Le interazioni con gli amici immaginari facilitano anche lo sviluppo del linguaggio privato nei bambini ovvero quando il bambino parla a se stesso e così mette alla prova sia la sua capacità di processare le informazioni, sia le proprie competenze comunicative, e si chiarisce le idee sulle azioni che sta compiendo.

Pertanto le interazioni con un compagno immaginario creano maggiori opportunità per sviluppare questo tipo di linguaggio, che verrà gradualmente interiorizzato durante la prima infanzia e trasformato in linguaggio interno o pensiero verbalizzato durante lo sviluppo. Infatti man mano che crescono, il loro discorso privato diventa sempre più difficile da capire perché è sia meno esplicito (sussurrano e borbottano) che più abbreviato (parole occasionali, piuttosto che frasi complete). Inoltre ciò comporta anche una migliore capacità di ricordare e successivamente esprimere episodi autobiografici.

 

In conclusione, la presenza dell’amico immaginario non è da considerare sintomo di un disagio del bambino ma va interpretato come una fase normale della sua crescita, un’esperienza vantaggiosa per il suo sviluppo cognitivo, e in quanto tale va rispettato senza ridicolizzarlo o cercare di invadere il suo spazio, ma accettando serenamente la situazione che potrà essere vissuta anche come un modo di conoscere meglio il proprio figlio.

 

Dott. Fabio Rossi, psicologo in formazione

 

Rif. Bibliografici:

  • Prevalence of imaginary companions in a normal child population.
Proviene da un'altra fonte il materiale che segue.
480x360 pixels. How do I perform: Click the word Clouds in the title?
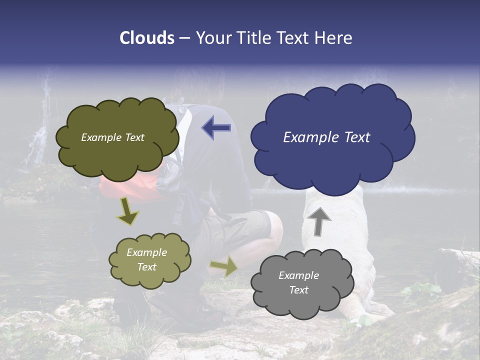click(147, 38)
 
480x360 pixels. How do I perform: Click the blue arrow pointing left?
click(216, 128)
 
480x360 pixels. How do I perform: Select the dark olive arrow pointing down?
click(128, 212)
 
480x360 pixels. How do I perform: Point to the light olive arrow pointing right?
click(224, 267)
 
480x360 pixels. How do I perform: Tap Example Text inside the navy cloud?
click(326, 138)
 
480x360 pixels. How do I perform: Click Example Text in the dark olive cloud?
click(112, 138)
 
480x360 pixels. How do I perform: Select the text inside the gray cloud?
click(298, 282)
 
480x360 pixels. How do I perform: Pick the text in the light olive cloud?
click(146, 260)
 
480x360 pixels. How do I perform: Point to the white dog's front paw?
click(368, 315)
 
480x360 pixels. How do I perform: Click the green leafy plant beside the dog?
click(420, 292)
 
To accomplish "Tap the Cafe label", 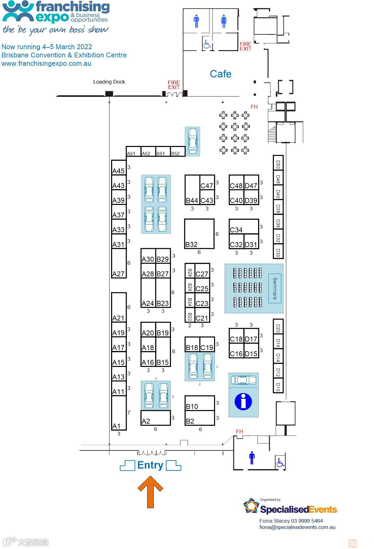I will tap(221, 74).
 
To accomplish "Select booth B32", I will tap(199, 234).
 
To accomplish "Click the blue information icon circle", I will tap(243, 401).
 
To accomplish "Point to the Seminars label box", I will tap(275, 288).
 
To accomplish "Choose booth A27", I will tap(119, 263).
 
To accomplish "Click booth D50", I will tap(278, 163).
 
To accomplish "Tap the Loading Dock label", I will tap(109, 82).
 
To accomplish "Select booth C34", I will tap(244, 226).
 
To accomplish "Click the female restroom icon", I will tap(223, 21).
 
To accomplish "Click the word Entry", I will tap(150, 465).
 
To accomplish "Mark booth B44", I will tap(192, 190).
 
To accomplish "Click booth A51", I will tap(133, 152).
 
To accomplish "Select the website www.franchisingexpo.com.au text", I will tap(46, 64).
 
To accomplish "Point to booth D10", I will tap(278, 386).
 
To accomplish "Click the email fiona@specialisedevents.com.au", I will tap(297, 527).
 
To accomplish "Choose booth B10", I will tap(199, 403).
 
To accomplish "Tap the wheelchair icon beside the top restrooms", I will tap(207, 44).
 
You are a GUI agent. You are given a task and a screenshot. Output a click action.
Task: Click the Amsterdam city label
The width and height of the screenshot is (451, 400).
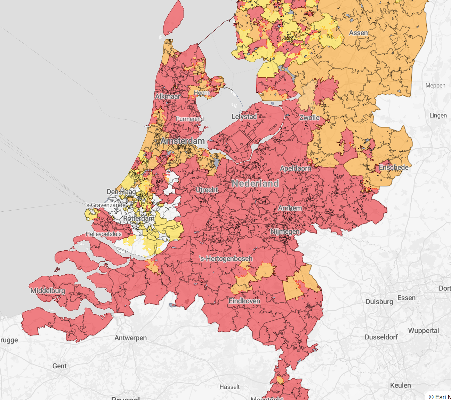[x=183, y=141]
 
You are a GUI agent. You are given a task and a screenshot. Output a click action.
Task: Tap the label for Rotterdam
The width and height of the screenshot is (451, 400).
[x=139, y=218]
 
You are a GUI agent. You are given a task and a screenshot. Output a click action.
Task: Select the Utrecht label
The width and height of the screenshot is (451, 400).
[x=207, y=190]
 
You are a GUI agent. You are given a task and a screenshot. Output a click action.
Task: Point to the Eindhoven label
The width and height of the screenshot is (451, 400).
[x=244, y=301]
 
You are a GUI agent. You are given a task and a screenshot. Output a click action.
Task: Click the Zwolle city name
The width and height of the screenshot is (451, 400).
[x=309, y=118]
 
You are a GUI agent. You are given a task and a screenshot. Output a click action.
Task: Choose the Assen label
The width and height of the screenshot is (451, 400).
[x=358, y=33]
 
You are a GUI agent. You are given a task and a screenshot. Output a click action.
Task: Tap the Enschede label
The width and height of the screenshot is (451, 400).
[x=394, y=167]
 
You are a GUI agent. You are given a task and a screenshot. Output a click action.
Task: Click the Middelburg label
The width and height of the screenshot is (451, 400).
[x=48, y=291]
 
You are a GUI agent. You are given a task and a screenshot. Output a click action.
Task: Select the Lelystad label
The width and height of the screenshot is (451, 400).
[x=244, y=117]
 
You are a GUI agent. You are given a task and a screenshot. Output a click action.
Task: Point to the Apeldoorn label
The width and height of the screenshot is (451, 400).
[x=296, y=168]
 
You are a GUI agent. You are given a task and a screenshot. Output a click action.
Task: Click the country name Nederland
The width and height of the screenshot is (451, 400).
[x=255, y=183]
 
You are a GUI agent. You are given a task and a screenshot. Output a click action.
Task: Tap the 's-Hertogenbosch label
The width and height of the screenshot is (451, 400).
[x=226, y=259]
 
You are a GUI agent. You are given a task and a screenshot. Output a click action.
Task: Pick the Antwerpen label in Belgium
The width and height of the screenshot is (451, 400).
[x=130, y=338]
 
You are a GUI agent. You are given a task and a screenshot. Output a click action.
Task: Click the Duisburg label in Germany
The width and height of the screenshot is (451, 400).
[x=379, y=301]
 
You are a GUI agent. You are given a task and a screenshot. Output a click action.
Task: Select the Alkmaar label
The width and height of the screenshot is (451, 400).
[x=168, y=96]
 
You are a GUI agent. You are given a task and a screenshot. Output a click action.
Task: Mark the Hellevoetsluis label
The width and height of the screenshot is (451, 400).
[x=104, y=234]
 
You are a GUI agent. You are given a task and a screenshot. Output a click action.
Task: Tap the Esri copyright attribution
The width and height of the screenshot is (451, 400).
[x=439, y=397]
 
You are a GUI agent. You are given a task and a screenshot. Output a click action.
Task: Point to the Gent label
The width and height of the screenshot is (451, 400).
[x=59, y=366]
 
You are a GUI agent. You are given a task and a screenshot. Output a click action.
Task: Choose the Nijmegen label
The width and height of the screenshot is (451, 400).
[x=285, y=232]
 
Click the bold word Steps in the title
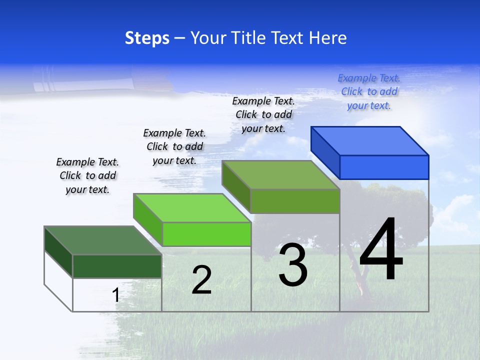(147, 38)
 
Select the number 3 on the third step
(293, 265)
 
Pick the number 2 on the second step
(202, 280)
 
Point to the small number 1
(116, 295)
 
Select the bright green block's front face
(206, 234)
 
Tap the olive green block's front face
(295, 201)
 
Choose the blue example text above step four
(369, 92)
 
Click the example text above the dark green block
(88, 176)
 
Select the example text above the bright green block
(174, 146)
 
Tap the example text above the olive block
(264, 114)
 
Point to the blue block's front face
(384, 167)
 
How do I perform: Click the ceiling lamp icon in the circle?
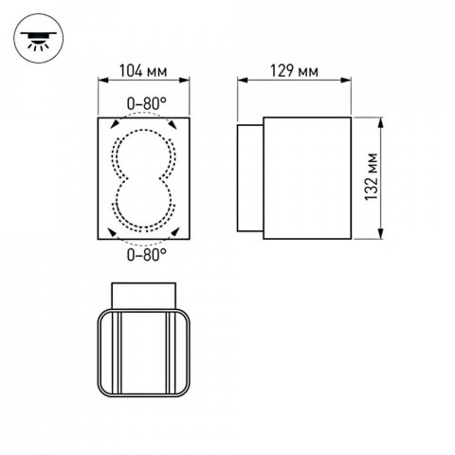coord(36,37)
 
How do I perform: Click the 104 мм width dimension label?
coord(142,71)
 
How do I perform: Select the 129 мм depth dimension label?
coord(293,71)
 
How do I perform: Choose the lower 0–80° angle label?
coord(142,254)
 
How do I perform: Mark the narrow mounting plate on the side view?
coord(249,177)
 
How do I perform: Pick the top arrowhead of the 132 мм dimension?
coord(380,121)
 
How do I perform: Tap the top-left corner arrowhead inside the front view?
coord(112,125)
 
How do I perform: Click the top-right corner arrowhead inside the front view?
coord(174,125)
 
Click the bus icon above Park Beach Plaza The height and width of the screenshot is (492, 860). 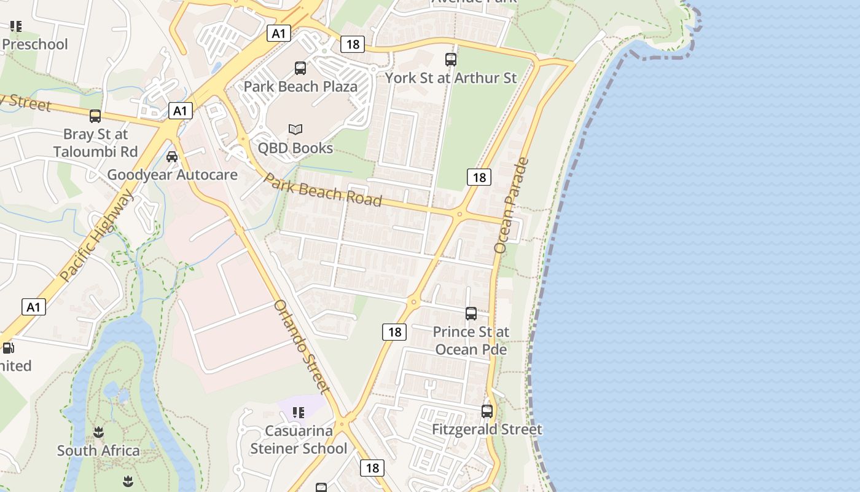(x=300, y=68)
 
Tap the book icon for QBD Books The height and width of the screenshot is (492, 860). (x=295, y=129)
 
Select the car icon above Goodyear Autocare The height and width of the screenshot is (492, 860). (x=172, y=157)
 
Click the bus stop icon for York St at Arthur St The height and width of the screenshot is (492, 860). (x=451, y=60)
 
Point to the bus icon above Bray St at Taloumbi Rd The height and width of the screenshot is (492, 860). (x=95, y=116)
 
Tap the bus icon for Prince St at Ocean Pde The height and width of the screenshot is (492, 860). (x=471, y=314)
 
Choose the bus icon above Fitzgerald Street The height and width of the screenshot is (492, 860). (x=487, y=411)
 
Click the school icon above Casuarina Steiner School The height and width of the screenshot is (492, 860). (x=299, y=413)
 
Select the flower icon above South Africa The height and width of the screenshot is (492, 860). (x=98, y=433)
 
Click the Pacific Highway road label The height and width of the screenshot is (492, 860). (x=96, y=236)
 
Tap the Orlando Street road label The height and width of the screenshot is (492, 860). (x=301, y=346)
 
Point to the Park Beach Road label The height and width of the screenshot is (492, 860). (x=323, y=191)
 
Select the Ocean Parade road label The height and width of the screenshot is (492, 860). (x=511, y=205)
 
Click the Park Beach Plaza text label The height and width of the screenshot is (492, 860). (x=300, y=86)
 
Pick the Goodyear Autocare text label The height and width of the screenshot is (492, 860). (x=172, y=175)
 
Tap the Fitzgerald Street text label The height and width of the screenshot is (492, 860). (x=487, y=429)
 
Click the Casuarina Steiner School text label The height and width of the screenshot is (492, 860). (x=299, y=440)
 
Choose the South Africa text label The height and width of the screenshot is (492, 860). (x=98, y=451)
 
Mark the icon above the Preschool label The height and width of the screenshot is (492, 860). (x=16, y=26)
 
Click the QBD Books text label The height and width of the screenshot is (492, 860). (x=295, y=148)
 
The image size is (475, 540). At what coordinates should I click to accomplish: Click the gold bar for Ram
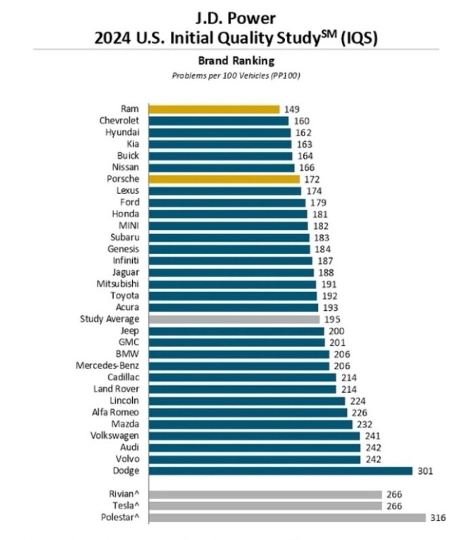point(213,109)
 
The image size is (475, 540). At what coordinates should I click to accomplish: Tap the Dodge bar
point(279,470)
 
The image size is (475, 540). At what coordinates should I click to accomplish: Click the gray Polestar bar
point(286,518)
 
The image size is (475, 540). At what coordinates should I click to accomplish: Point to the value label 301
point(424,470)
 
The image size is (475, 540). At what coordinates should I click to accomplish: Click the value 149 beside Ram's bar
point(292,109)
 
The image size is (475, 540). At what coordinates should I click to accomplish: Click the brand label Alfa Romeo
point(117,412)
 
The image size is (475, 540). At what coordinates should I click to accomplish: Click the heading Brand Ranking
point(236,61)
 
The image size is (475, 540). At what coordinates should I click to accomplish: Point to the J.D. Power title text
point(236,15)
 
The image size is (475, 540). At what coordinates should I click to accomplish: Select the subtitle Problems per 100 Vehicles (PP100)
point(236,75)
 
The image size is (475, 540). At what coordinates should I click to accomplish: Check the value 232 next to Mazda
point(365,424)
Pearson D. et al., Child Care Health Dev. 2001 Jan.
  • Individual differences in children’s private speech: The role of imaginary companions. Paige E. Davis et al., J Exp Child Psychol. 2013 Nov.
  • Children with Imaginary Companions Focus on Mental Characteristics When Describing Their Real-Life Friends. Paige E. Davis et al., Infant Child Dev. 2014 Nov.